I know you're being sarcastic but you're probably more right than you realize. Many many "redundant" systems turn out to not be so redundant when it counts.

talk to some datacenter admins and you'll learn there's a lot more bailing wire and hope-for-the-best out there than you would think.


Wonder no more, the answer is: yes, obviously


Someone is always signing off on routine tests.

Same deal as those 50 point inspections your mechanic does: some things are easier to inspect than others, some people do a more thorough job than others, etc.


Yes and frequently.


Scary that AWS can’t restore EBS volumes properly after a power failure. Snapshot are not a solution to this in a live system.


If you lose power mid-write to an HDD, of course you can lose data.

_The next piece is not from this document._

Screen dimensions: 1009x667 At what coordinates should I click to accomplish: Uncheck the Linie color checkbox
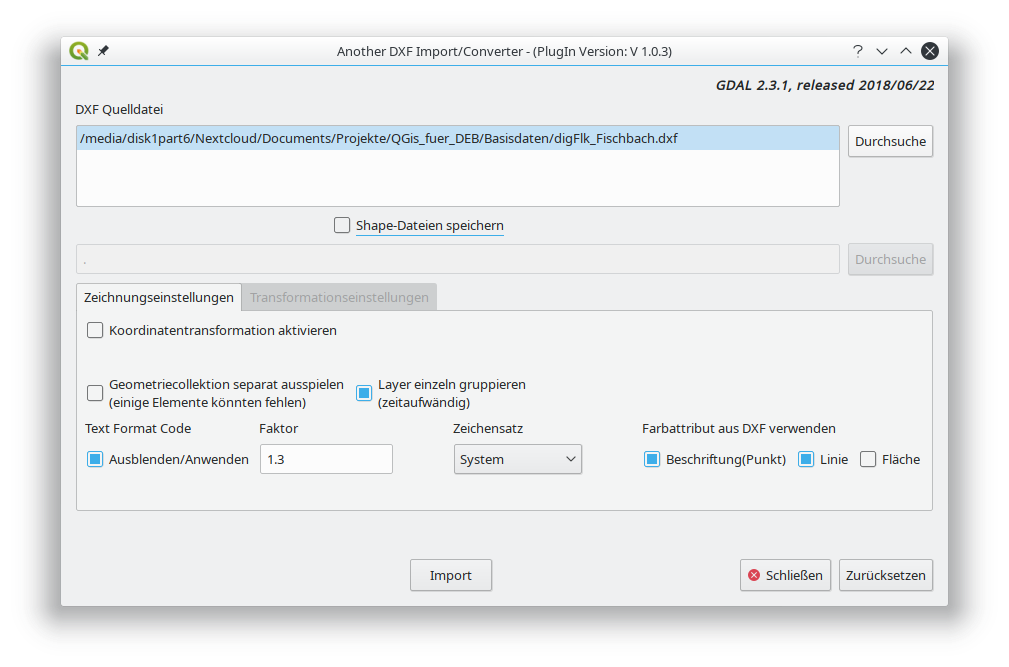[x=806, y=459]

This guy sounds like if he'd self hosted he'd be complaining about an HDD failure. It happens- you need to design around it. Luckily, EBS volumes, snapshots and AZs make all of this pretty straight forward.

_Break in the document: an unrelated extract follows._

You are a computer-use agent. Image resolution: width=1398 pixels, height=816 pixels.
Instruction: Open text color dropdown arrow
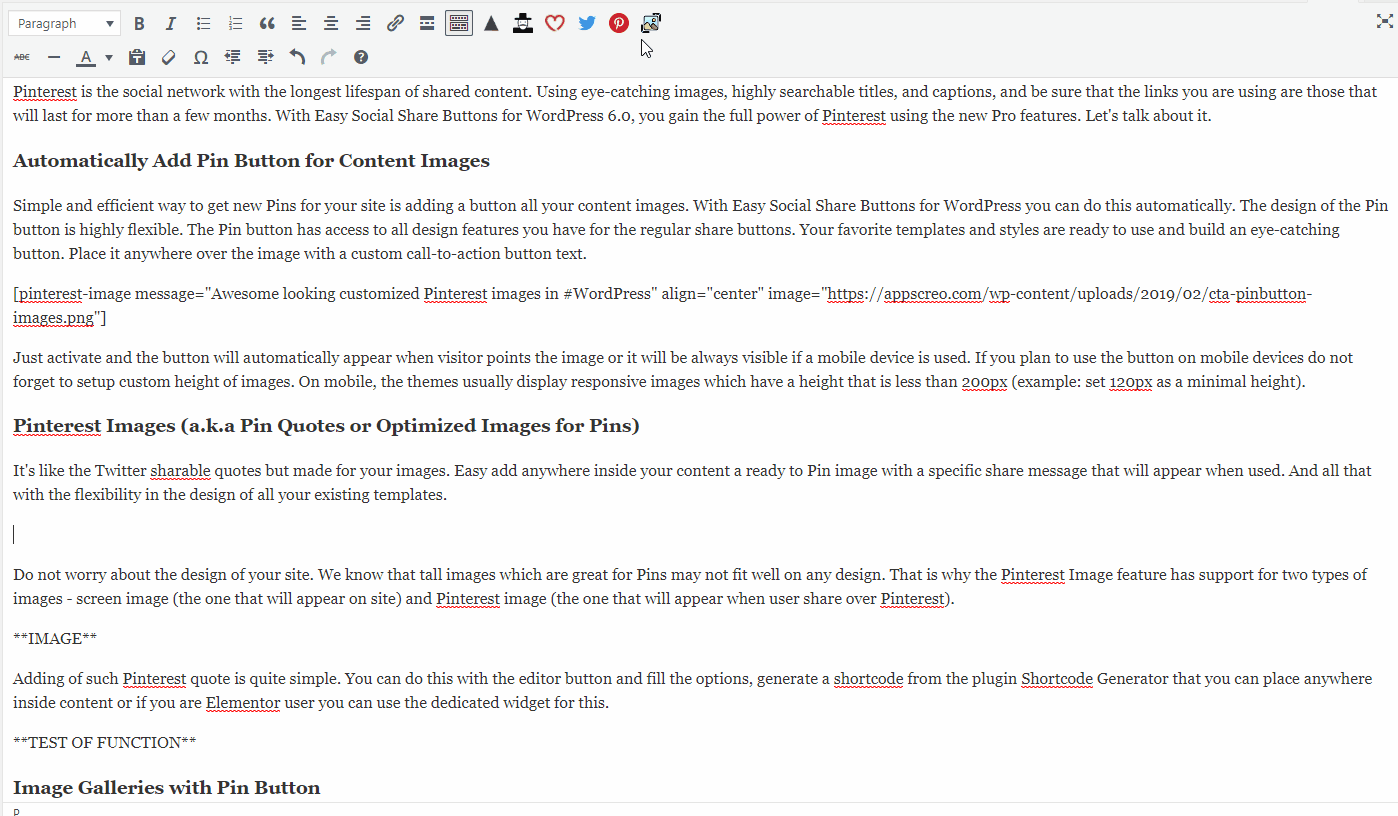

Data, sure. Lose the volume, no.


In my 15 years of experience as a sysadmin and architect, hard drives are far and above the most frequent hardware casualty of power failures.

The EBS documentation states that there's an expected AFR of 1 to 2 per thousand volumes, so you should plan accordingly. Replicate any data that will cause harm to your business if lost to other sources. Keep backups.


He is just having a temper tantrum. Everything can fail and everything does fail. There was an outage a few years ago in a well known colo/ip/managed services provider where the feeder line from the power company failed, the ATS flipped to the backup power which had a limited run time. And, due to one of those 1/1000 events that should never happen (because that ATS should flip maybe 5-6 times a year) it fused to the new position. And it happened in a place where the DC operator would cut off the service on the second line to ensure they can safely work on removing the affected ATS. So the redundant power lines + backup power did not work. If you happened to be in that specific area of the building and happened to know building engineers and data center engineers and power company engineers you would have had heard what actually happened. Otherwise you just got "Imminent power failure" notification. Hopefully you knew that it means you want to shutdown all your workloads remotely and send someone you have on call who can reach the data center in 10-15 minutes to physically disconnect your PDUs from the incoming lines just in case someone messed up when they play at fixing the power so you don't blow 10-30% of your PDUs.

That's the reality of the life in a data center. So yeah, either accept that stuff like this happens or build for stuff like this happening. Engineering around physical problems in the cloud environment is far easier than in the data center environment.


I’ve seen at least 3 variations of the problem you mention, where power failover caused protracted downtime requiring rush delivery of niche replacement hardware. (That last is big: I’ve seen 8-figure enterprise hardware spends down for a week because it requires flying someone in to fix it, whereas AWS/Google has 24x7 staffing along with redundancy).

Anyone thinking this doesn’t happen with private data centers is either very green or selectively excusing problems.